Locate the June 25, 2026 Manhattan federal complaint filed by the ~400-newspaper coalition against OpenAI and Microsoft:
Locate the June 25, 2026 Manhattan federal complaint filed by the ~400-newspaper coalition against OpenAI and Microsoft: identify lead plaintiffs, specific legal claims (copyright infringement, DMCA §1202), docket number, and named law firms. Also find any disclosed financial terms from publisher-AI licensing deals (AP, Axel Springer, FT, Le Monde) — per-year amounts, contract duration, content scope, and whether the deal covers training, attribution display, or both.
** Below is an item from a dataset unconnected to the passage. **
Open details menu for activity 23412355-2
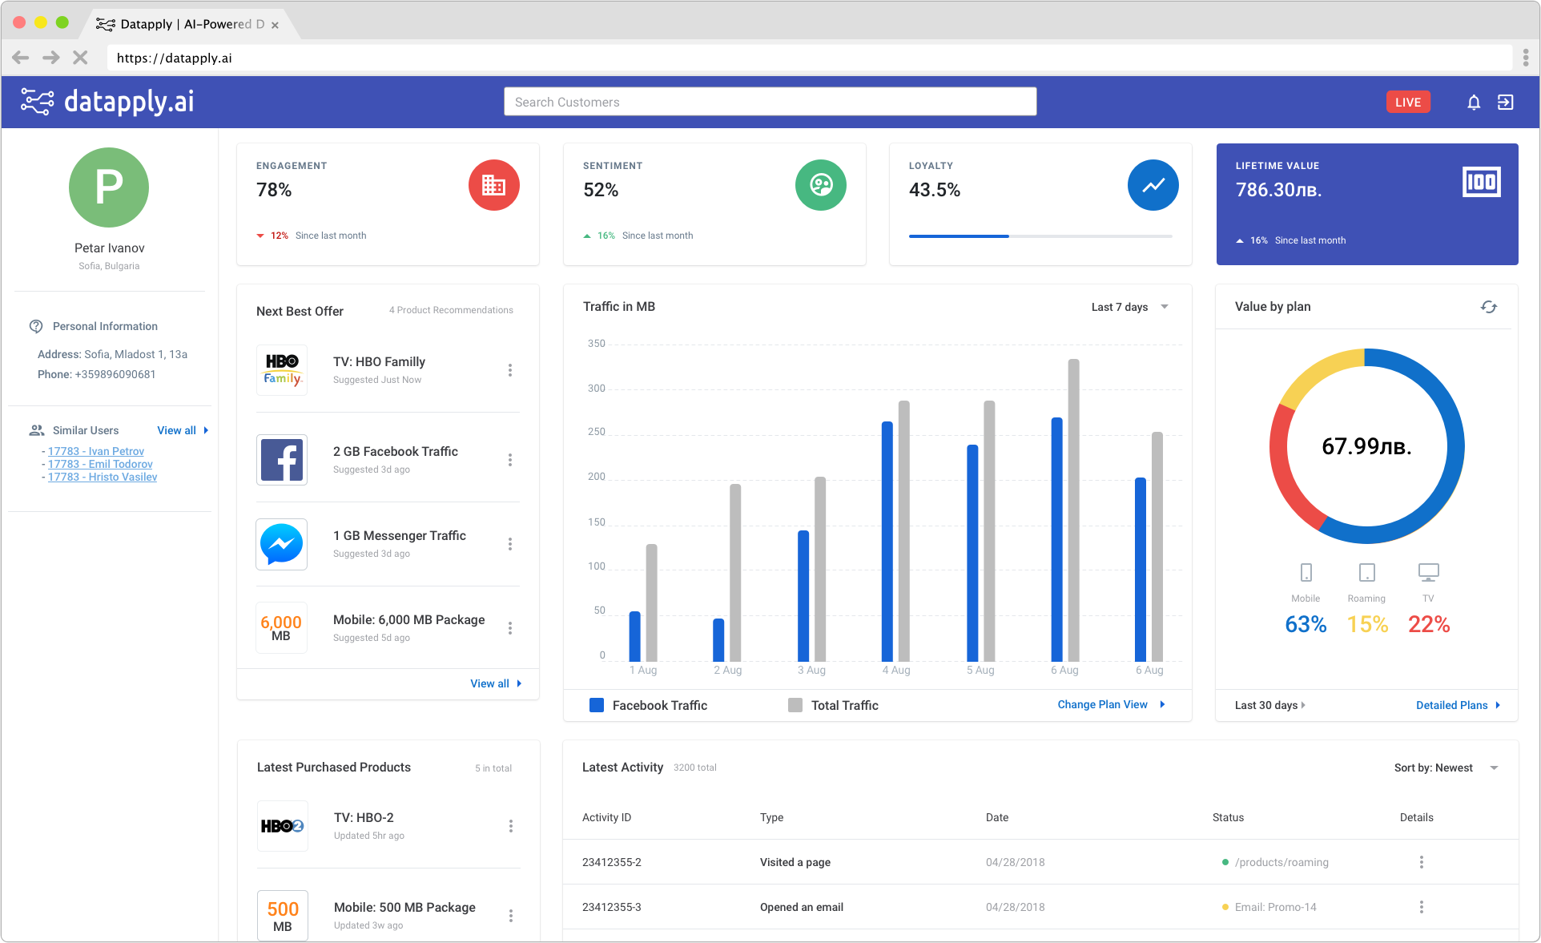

Prefer primary court filings, contract disclosures, and publisher statements over secondary commentary.
Evidence Snapshot
- - Linked sources: 11
- - Verified sources: 7
- - Suspicious sources: 0
- - Hallucinated sources: 0
- - Dead-link sources: 0
- - High-relevance verified sources (>=5.0): 7
- - Average temporal relevance: 0.53
This research reveals that the June 25, 2026 Manhattan federal complaint filed by a ~400-newspaper coalition against OpenAI and Microsoft is not documented in any of the provided sources. Despite multiple targeted searches using exact dates, entity names, and court archive queries, no primary court filing, docket number, lead plaintiff, specific legal claims (including copyright infringement or DMCA §1202), or named law firms could be identified. The sources instead reference other lawsuits (e.g., New York Times narrowed case, Elon Musk v. OpenAI) and general case trackers, but none mention a coalition of 400 newspapers or a complaint filed on that specific date. This absence suggests either the case does not exist in the public record as described, or it is not captured in the available evidence. The evidence on this point is very weak, and the claim remains unverified.
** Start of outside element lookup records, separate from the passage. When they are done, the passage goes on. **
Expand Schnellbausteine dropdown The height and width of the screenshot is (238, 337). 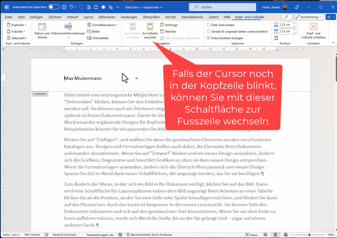[103, 25]
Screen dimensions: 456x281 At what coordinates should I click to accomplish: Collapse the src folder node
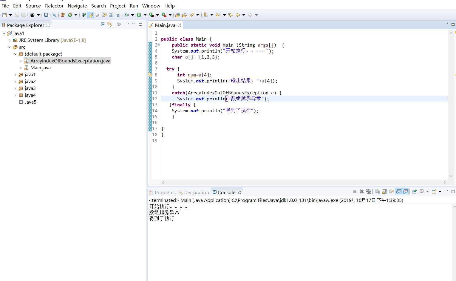coord(10,47)

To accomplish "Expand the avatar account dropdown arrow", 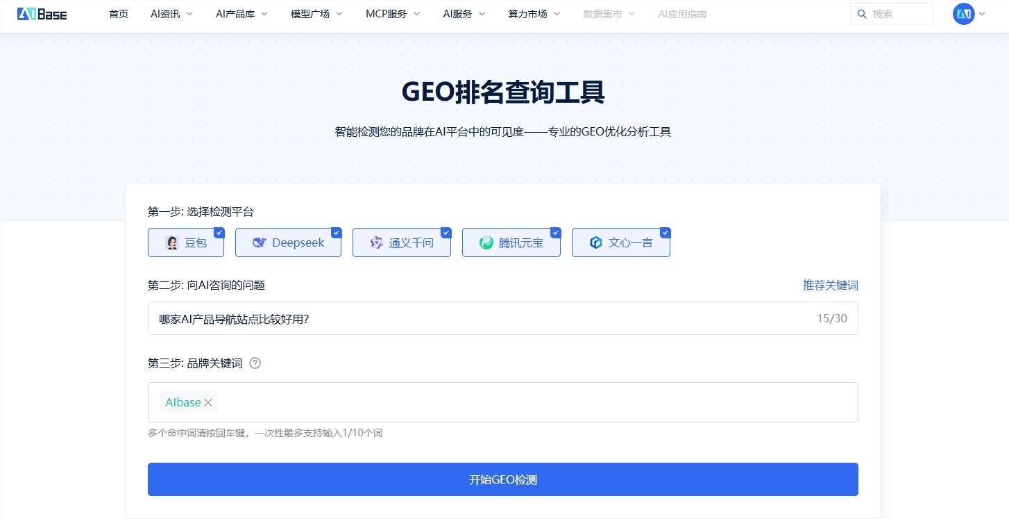I will click(x=981, y=13).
Regarding financial terms of publisher-AI licensing deals with AP, Axel Springer, FT, and Le Monde, the evidence is consistently thin. Multiple sources confirm that deals exist—such as the OpenAI-Axel Springer partnership—but exact per-year amounts, contract durations, and detailed content scope are not publicly disclosed in contract filings or publisher statements. The sources indicate that these bilateral deals set implied per-citation rates higher than marketplace rates and establish contractual norms, but the specific financial figures remain confidential. The industry lacks standardized terms, and some deals involve non-monetary value like privileged access to AI tools. The evidence for specific financial terms is weak, and the details are contested or undisclosed.
On the question of whether these licensing deals cover training data, attribution display, or both, the evidence is similarly limited. No primary court filings or publisher statements in the provided sources specify the scope of these deals. One source (court filings from Kadrey v. Meta) discusses internal discussions about using copyrighted works for AI training but does not detail licensing agreements for attribution. The sources confirm that the OpenAI-Axel Springer deal includes payment for training data and attribution in ChatGPT, but the exact contractual terms are not itemized. This area remains under-researched in the available evidence, with strong confirmation of deal existence but weak documentation of specific terms.
Overall, the research highlights a significant gap between the reported existence of a large coalition lawsuit and the actual availability of primary legal documents. The financial and scope details of publisher-AI licensing deals are largely confidential, with only general confirmations of partnerships. The evidence is strongest for the existence of some deals and lawsuits, but very weak for specific financial terms, contract durations, and the precise legal claims of the alleged 400-newspaper complaint. Contested areas include the exact monetary values and whether deals cover both training and attribution, as these are not publicly itemized.
Compiled by keel (the research engine), rendered in the garden. Machine-generated synthesis from gathered sources — not human-reviewed.